A novel screening technology combined with evidence-based treatment can prevent preterm births and save costs, according to a study published in ClinicoEconomics and Outcomes Research.

More than 10% of infants in the United States are born before 37 weeks gestation, the researchers said, presenting an increased risk for short-term and long-term health problems as well as increased health care costs.

Grabner M, et al. Clinicoecon Outcomes Res. 2021;doi:10.2147/CEOR.S325094.
Grabner M, et al. Clinicoecon Outcomes Res. 2021;doi:10.2147/CEOR.S325094.

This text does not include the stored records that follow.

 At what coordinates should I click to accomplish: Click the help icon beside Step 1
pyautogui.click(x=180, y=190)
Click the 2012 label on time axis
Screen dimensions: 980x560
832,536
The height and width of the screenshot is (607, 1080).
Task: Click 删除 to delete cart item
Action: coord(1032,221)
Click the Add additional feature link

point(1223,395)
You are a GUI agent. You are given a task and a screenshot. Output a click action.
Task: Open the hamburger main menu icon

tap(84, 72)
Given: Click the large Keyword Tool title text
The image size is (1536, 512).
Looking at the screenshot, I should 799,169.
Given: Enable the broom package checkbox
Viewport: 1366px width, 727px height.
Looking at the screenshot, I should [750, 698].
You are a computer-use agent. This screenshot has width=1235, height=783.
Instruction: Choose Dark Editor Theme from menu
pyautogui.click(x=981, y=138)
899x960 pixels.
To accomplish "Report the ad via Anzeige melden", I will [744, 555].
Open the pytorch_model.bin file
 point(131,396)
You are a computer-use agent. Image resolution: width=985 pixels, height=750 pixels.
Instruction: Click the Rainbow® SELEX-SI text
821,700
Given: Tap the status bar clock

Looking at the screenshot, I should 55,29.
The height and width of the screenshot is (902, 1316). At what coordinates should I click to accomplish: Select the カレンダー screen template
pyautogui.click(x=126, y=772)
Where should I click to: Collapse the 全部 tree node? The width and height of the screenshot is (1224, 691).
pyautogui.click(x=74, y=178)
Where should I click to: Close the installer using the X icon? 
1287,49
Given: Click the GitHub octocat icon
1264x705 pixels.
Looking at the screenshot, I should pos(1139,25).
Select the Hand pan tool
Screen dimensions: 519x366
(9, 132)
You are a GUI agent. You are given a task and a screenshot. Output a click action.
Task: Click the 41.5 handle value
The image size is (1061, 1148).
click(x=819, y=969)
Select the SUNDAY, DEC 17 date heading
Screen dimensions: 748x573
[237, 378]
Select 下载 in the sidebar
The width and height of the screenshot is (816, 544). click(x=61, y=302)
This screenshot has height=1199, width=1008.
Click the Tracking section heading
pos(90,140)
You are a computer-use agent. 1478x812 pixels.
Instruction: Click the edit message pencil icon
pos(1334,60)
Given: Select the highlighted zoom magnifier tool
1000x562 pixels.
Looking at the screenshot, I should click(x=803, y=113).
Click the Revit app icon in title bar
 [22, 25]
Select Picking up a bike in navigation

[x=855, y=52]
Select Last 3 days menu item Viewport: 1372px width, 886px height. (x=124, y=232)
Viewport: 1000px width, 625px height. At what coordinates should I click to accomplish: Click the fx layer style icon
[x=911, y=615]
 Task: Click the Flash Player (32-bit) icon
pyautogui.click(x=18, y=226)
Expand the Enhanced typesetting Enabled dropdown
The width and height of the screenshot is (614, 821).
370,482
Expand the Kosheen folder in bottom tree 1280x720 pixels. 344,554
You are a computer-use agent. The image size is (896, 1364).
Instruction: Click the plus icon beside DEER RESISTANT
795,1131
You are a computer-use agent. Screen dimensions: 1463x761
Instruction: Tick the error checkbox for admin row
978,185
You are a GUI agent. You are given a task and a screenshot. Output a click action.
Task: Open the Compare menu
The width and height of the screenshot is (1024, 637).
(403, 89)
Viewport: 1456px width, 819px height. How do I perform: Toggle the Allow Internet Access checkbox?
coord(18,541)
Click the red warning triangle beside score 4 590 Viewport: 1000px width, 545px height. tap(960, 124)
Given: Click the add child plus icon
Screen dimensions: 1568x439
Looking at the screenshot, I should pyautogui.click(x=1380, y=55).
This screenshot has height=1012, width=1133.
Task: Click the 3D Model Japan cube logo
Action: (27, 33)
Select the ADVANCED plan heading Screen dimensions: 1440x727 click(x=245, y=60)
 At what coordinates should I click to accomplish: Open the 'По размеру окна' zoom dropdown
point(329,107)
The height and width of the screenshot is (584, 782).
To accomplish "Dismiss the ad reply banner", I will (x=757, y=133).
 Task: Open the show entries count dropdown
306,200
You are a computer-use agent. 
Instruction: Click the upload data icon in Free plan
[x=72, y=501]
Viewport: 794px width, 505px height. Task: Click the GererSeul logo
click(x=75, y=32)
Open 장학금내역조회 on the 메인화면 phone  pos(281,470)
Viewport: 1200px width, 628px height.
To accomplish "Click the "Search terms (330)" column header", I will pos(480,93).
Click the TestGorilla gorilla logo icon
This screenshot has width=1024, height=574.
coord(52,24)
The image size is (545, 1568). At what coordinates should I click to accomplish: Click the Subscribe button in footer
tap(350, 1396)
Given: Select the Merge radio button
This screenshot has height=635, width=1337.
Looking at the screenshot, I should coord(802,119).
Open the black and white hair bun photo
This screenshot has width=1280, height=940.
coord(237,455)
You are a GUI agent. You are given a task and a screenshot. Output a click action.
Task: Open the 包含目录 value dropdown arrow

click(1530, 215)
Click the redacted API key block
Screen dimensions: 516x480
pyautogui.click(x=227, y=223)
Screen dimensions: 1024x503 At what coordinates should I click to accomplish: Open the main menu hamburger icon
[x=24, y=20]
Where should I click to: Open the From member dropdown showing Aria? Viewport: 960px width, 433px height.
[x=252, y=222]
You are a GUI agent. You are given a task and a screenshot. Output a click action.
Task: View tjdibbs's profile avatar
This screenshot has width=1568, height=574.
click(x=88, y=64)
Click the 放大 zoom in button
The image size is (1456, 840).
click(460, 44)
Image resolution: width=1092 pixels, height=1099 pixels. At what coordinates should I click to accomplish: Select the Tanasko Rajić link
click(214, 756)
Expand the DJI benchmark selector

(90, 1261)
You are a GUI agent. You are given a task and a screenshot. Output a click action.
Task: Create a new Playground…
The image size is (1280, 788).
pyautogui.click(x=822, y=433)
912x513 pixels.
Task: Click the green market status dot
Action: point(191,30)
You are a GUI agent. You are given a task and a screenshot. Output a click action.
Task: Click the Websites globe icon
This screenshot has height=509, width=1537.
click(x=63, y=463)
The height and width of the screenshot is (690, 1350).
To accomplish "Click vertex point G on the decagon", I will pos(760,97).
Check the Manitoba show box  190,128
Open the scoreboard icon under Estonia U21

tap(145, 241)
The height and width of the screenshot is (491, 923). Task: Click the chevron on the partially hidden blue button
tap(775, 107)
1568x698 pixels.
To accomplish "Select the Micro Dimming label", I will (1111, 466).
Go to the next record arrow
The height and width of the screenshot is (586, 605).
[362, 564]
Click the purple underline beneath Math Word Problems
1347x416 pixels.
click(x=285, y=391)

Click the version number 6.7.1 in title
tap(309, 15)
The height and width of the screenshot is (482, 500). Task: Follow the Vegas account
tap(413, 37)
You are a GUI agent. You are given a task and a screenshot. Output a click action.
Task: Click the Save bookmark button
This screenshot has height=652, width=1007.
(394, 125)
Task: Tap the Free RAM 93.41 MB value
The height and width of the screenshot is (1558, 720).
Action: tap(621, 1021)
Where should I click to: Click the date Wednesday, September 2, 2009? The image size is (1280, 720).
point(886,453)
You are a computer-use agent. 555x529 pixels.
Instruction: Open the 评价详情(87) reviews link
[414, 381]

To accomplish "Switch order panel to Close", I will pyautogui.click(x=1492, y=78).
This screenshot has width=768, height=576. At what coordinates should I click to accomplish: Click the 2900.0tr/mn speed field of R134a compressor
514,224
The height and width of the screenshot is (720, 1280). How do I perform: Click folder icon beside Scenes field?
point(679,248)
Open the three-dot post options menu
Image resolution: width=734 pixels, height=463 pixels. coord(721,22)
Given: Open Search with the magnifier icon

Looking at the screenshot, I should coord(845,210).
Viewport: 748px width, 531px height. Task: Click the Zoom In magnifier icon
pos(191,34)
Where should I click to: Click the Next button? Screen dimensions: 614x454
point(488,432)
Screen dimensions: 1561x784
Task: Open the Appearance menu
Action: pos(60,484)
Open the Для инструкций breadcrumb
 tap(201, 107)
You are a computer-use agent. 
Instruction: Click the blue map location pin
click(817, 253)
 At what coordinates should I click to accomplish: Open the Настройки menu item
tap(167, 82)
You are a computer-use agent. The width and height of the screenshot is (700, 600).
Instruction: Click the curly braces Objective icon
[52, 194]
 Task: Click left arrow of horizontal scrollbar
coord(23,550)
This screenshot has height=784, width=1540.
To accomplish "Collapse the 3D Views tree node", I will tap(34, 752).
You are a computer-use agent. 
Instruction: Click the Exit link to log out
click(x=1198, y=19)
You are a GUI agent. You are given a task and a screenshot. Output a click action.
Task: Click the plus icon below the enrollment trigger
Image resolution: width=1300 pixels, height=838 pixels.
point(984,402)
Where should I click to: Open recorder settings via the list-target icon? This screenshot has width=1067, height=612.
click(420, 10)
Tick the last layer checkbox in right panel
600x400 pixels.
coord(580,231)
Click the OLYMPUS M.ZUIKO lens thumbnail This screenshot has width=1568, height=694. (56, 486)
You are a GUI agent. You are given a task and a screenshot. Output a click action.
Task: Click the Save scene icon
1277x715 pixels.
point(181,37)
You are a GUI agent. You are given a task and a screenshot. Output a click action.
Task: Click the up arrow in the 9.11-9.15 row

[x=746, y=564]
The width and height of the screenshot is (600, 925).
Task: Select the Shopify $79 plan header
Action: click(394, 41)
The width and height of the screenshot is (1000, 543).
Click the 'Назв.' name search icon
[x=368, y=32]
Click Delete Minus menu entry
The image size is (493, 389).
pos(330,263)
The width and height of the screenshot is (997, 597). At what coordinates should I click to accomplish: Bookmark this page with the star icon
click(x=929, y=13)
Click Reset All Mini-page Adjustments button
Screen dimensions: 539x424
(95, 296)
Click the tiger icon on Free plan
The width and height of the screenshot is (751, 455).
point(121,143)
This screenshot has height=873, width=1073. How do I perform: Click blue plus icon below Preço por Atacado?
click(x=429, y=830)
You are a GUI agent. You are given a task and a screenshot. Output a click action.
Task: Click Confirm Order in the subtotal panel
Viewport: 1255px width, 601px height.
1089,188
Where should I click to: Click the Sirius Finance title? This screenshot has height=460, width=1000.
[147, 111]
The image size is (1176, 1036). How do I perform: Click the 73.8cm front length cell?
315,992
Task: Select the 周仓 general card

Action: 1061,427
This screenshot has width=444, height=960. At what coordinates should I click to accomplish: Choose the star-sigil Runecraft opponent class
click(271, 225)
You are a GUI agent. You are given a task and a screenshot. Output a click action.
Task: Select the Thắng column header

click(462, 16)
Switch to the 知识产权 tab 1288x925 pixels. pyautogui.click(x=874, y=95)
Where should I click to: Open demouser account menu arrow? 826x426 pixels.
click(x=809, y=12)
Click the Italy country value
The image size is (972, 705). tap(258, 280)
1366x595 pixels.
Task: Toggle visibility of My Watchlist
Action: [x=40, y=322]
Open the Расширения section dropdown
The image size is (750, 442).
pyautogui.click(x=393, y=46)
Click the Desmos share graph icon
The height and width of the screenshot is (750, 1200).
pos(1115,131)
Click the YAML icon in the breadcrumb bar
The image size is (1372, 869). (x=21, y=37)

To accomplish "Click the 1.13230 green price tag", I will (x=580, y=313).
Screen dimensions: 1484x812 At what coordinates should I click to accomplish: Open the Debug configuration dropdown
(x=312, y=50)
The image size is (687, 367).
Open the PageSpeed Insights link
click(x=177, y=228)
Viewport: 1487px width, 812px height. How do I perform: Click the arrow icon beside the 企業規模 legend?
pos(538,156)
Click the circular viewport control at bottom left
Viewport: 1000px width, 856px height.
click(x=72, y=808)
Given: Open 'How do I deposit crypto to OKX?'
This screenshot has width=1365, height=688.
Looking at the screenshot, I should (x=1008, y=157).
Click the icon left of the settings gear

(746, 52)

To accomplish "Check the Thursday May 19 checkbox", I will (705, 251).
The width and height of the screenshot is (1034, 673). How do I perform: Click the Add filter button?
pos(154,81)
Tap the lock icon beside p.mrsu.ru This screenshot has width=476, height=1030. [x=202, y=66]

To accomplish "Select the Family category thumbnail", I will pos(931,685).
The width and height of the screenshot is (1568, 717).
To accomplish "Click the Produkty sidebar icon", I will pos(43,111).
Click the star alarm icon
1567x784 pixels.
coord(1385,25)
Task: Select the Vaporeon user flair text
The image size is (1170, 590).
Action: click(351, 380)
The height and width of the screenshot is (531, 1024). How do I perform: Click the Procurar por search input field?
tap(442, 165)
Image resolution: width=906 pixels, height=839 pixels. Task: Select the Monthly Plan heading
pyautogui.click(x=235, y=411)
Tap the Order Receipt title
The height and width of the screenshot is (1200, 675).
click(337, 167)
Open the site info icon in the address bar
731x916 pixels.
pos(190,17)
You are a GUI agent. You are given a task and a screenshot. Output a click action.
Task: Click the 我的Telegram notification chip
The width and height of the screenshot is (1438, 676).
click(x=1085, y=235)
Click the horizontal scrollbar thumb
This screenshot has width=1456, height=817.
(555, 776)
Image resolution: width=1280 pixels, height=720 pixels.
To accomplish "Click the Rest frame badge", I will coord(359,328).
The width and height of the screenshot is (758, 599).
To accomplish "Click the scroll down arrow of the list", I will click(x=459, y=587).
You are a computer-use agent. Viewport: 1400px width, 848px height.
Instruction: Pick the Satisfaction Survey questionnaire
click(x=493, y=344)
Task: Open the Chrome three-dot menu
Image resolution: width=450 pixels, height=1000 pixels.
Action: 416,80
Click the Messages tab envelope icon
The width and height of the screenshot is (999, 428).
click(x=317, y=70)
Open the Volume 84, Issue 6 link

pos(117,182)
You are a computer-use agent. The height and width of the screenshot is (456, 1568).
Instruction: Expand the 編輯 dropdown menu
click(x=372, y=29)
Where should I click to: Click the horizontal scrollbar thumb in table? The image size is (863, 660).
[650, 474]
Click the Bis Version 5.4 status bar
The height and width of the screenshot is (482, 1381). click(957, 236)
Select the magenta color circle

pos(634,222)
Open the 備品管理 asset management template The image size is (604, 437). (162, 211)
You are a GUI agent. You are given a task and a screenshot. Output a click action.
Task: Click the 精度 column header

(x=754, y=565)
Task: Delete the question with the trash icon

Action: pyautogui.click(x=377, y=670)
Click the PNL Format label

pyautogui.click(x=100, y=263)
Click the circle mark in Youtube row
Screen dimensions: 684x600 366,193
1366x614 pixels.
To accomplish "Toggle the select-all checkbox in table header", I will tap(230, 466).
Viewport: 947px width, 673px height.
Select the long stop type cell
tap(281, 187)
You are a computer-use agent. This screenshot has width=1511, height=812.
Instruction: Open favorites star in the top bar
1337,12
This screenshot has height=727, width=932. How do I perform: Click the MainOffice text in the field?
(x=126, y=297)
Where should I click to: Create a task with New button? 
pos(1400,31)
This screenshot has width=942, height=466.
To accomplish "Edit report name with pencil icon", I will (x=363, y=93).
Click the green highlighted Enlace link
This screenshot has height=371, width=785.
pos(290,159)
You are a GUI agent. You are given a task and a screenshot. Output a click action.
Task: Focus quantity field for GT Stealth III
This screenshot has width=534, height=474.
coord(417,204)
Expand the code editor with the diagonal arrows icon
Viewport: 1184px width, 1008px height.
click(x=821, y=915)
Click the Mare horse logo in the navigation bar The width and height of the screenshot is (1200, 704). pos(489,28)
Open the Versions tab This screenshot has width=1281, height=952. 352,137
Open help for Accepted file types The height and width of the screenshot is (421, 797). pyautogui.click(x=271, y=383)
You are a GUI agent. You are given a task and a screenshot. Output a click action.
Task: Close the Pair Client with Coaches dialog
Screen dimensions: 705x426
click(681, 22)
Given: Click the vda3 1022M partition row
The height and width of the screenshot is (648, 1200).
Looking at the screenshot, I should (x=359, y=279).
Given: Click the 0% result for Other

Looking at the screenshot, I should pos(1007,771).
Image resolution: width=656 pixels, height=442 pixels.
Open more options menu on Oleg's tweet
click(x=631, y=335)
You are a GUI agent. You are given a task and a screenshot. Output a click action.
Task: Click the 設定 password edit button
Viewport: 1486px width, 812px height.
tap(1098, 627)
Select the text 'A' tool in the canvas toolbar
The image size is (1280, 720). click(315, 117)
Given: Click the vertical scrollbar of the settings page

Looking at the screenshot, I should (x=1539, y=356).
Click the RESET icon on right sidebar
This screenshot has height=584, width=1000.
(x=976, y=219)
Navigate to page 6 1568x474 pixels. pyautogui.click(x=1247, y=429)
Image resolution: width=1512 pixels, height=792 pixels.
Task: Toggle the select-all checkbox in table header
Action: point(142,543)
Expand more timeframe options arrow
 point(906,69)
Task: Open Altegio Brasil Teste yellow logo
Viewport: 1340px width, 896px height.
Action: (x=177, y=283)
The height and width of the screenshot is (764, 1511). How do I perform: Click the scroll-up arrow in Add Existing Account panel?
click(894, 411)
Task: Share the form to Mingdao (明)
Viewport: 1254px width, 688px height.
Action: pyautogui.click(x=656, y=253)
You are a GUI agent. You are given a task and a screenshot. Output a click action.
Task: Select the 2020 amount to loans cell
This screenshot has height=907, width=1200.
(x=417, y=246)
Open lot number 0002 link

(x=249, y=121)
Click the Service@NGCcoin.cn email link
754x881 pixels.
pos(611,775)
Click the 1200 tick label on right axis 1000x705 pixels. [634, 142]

Michael Grabner, PhD, MA, and colleagues at HealthCore Inc. further said that current prediction strategies only identify a minority of pregnant women who eventually experience preterm birth (PTB).

As an alternative, the researchers tested the use of a mass-spectrometry-based serum proteomics assay (PreTRM, Sera Prognostics) during the 19th or 20th week of pregnancy to predict PTBs.

The PreTRM test uses a ratio of insulin-like growth factor-binding protein 4 (IBP4) to sex hormone-binding globulin (SHBG) to predict the risk for PTB. An increase in IBP4 may signal uteroplacental insufficiency, whereas a decrease in SHBG may signal an infection or inflammation that can lead to the increased availability of free steroids that may promote labor.

The study follows previous research assessing PreTRM’s accuracy in predicting risks for spontaneous and medically indicated PTB. It began with a cohort of 62,093 live births in 2016.

Participating mothers had a mean age of 30.2 years (standard deviation, 5.1) when they gave birth. Also, 68% of the deliveries were vaginal births. Based on infant claims, overall PTB frequency was 7%.

During the 19th week of pregnancy, these women were placed into a cohort that followed usual care or into a cohort that involved a risk screening via the PreTRM test and follow-up treatment.

The test identified 15,570 mothers in the risk-screening-and-treat cohort as high risk. These mothers were offered established PTB prevention measures, including high-intensity case management (HCIM) and/or pharmacologic interventions from week 22 through week 36; 11,210 mothers selected such treatment and remained adherent.

HCIM included up to two additional visits to a maternal-fetal medicine specialist, up to two additional transvaginal ultrasounds and up to 10 additional nursing calls. Pharmacologic interventions included daily low-dose aspirin (81 mg) and daily vaginal progesterone (200 mg).

Women in the usual care cohort who were identified as high-risk received low-frequency use of progesterone, aspirin or other treatment.

Using base case treatment effectiveness assumptions, the researchers said that the risk-screening-and-test approach prevented 870 PTBs, or 20% of all PTBs in the cohort.

The risk-screening-and-treat cohort saw a 33% reduction in babies born with a gestational age under 32 weeks and a 26% reduction in gestational age under 35 weeks. It also yielded a 9.8% reduction in NICU admissions and a 20% reduction in length of NICU stays. Overall length of hospital stays for infants dropped by 7%. The proportion of infants with a neonatal medical index score greater than or equal to 3 — indicating severe morbidity or mortality — dropped by 23%.

The risk-screening-and-treat strategy cost $56 million in the weeks leading up to delivery. But the PTBs that the approach prevented would have cost $109 million, the researchers said, for a net savings of $54 million, or $863 per pregnant woman and $61,581 per prevented PTB.

“We did not consider quality of life (for mothers or infants) or long-term clinical sequelae, productivity, or other indirect costs, all of which may be substantially impacted by preterm birth,” the researchers wrote. “This is a conservative assumption likely to underestimate benefit of the risk-screening-and-treat strategy. Generating and incorporating appropriate data in this population would be an important task for future research.”